If we speak of other ‘angelos’ (messengers), depends on who the ‘messenger’ was.
Riiiight. So six hundred million years then. And they are entirely parochial to Earth. Does each of the infinite number of inhabited worlds from eternity have its own heavenly host? Do they all get a Satan?
That would be nice to know. My guess is that all the planets or solar systems do not have its own heavenly host but it is just a guess. I do not even believe that all the sites on earth are ruled or guarded by an ‘elohim’ - but I could be wrong.
You seem to have an assumption that there is an ‘infinite number of inhabited worlds’. That is a statement of faith as we do not know how many planets host life. Possibly more than one but proving it may be difficult.
No it’s a statement of reason from science. Knowledge based. Reason alone suffices actually. Uniformitarianism. There’s a proper philosophy for you. Whatever we know, science, is average, mesoscopic. Wherever you are, in the eternal infinity of nature, you’re in the middle, half way. ‘Knowing’ anything else is unreason.
IOW plenty
Perhaps you would like to ask the author what they thought they meant? Would it matter?
In the context of the text it basically means total agreement, or certainty.
However, .also in the context of the writing it does not express the true nature of God. It is not that sort of writing. Anymore than you would expect a serpent to be talking, or a tree to give eternal life.
ChatGPT: “The fact that English/European monarchs used the royal we tells you nothing about Hebrew usage, and mainstream Hebrew grammars say the “royal we” (pluralis maiestatis) is not used for first-person pronouns in Biblical Hebrew. When God says “Let us make …” (Gen 1:26), the better-supported explanations are things like the divine council—not a Hebrew “royal we.” (hebrewsyntax.org)
What the evidence says:
In English/Latin courts the royal we emerges in the late 12th century (Henry II/Richard I, via ecclesiastical chancery practice). That’s medieval Europe, not ancient Israel. (Quartz)
In Biblical Hebrew, grammars distinguish honorific/majestic plurals of nouns (e.g., Elohim) from pronouns/verbs. They explicitly note there’s no Hebrew “royal we” in the sense of a king or God saying “we” to mean “I.” (hebrewsyntax.org)
On Genesis 1:26 (“Let us make …”), major studies argue the plural reflects God addressing the heavenly court (divine council), not a royal-we convention. This view is widely attested in the scholarly literature. (Digital Commons)
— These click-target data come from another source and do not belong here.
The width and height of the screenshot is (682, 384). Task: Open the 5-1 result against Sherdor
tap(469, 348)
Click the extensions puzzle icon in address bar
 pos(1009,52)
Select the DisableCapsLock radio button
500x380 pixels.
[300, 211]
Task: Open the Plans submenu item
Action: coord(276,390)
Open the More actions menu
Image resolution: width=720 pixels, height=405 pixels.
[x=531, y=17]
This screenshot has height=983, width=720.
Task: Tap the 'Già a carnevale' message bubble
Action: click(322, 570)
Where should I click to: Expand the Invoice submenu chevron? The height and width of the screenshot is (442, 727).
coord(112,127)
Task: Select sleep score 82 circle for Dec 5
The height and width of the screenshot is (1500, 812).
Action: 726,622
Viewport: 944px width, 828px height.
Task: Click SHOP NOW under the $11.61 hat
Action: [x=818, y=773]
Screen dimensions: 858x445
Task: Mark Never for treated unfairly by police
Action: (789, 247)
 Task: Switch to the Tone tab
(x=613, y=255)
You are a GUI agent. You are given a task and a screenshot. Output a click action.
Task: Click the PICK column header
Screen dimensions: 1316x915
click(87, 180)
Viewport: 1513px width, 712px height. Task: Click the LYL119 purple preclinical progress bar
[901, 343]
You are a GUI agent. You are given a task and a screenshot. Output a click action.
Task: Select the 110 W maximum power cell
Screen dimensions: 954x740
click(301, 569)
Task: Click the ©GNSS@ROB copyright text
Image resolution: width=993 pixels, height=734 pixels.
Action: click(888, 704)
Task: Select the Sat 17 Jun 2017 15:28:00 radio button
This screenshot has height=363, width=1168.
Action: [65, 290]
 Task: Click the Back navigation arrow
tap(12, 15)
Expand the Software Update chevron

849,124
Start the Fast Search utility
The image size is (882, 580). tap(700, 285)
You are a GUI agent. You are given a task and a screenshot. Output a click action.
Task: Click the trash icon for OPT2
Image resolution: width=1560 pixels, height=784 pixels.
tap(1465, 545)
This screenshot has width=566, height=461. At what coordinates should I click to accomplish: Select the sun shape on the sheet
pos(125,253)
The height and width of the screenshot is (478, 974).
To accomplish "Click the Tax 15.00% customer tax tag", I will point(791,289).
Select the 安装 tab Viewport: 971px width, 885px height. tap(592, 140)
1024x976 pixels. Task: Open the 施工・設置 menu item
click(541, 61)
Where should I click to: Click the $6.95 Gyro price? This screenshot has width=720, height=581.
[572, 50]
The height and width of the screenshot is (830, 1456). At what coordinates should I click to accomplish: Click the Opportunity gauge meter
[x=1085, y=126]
So Richard’s inference—“because European monarchs used it, Hebrews (or God) did too”—doesn’t follow linguistically or historically. Different language, different era, different convention.
I’m sure it was universally known, used in every ethne, tribe and culture by everyone, orally. But they never wrote it down until then. What does that Bing search say?
My point was “When in Rome, do as the Romans do—unless Richard tells you to do what he says,” i.e., you’re quibbling about English royal usage instead of addressing Hebrew usage.
“Fac = Latin ‘do,’ not an English four-letter word . Back to the point: do you have a Hebrew grammar that documents a first-person royal-we? Otherwise, Gen 1:26 is still best read as divine-council language, not an English-style royal we.”